## WHAT THE TASK REQUIRES
Write out exactly the lines of the entries below, from the first through the line containing "Task: Open the 社会 section breadcrumb", and nothing beyond them.

## SUPPLIED MATERIAL
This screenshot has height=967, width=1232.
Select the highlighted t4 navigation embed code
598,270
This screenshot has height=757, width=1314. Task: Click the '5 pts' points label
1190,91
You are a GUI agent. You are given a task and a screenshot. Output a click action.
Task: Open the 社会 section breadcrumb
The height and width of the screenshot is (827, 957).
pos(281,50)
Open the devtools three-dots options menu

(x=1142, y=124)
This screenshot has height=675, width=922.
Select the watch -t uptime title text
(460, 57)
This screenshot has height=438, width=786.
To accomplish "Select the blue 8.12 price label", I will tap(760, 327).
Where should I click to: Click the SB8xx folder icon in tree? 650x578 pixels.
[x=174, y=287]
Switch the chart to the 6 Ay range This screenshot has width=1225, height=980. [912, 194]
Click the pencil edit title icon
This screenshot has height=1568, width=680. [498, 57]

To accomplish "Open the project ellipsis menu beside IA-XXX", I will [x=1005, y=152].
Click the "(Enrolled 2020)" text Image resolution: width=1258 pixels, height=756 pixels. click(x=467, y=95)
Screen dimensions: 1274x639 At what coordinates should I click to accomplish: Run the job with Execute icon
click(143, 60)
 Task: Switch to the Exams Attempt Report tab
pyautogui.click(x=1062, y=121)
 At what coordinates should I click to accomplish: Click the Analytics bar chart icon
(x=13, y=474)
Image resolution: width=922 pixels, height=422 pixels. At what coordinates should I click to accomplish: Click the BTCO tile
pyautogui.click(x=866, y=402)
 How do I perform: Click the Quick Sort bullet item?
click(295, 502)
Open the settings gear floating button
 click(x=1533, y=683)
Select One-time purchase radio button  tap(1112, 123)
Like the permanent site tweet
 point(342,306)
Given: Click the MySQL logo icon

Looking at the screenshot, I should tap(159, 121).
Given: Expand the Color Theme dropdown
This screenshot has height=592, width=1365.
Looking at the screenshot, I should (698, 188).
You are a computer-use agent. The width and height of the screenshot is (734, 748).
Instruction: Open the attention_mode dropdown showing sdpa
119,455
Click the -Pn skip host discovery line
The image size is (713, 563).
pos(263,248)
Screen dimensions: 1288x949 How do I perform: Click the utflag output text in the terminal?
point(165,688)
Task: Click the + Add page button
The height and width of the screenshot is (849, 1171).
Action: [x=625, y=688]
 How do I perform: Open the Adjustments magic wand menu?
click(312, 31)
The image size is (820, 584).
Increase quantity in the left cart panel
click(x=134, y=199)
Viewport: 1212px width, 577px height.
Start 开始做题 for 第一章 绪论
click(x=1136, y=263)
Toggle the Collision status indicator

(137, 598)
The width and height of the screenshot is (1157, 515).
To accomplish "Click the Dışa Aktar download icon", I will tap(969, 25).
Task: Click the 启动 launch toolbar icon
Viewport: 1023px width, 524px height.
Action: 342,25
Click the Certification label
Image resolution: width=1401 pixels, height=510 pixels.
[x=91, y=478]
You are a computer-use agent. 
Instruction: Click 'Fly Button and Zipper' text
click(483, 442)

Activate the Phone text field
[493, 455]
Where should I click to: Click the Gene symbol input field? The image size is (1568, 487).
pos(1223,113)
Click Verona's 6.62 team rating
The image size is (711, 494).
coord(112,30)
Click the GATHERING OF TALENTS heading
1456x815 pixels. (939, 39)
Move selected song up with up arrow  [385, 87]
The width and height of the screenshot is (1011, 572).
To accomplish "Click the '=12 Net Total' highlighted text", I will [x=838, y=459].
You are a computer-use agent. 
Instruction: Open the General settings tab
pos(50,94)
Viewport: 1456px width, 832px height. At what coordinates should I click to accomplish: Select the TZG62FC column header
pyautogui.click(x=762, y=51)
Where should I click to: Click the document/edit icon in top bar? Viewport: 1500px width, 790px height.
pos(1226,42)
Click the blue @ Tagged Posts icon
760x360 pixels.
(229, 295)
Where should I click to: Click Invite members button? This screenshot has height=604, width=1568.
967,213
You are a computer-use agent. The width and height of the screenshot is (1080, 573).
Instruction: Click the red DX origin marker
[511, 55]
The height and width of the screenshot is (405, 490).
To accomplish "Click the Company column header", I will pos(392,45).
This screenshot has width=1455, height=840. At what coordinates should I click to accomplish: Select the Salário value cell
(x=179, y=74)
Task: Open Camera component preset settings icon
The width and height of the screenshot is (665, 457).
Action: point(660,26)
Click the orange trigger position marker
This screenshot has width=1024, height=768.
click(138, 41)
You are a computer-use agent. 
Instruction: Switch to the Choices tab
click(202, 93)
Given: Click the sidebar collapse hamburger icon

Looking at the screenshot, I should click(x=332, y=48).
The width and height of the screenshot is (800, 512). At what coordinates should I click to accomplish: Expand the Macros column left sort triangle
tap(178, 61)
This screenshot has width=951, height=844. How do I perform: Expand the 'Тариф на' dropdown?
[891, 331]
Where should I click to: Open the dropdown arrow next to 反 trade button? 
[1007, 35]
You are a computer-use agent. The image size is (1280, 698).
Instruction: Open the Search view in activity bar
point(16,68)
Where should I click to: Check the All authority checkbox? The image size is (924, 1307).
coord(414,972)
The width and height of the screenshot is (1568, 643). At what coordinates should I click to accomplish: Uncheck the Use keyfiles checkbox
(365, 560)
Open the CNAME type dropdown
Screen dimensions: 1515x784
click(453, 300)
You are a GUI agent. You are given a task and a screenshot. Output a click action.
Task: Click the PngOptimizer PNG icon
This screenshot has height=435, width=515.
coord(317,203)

## THE COMPLETED TASK
This screenshot has height=967, width=1232.
Select the highlighted t4 navigation embed code
598,270
This screenshot has height=757, width=1314. Task: Click the '5 pts' points label
1190,91
You are a GUI agent. You are given a task and a screenshot. Output a click action.
Task: Open the 社会 section breadcrumb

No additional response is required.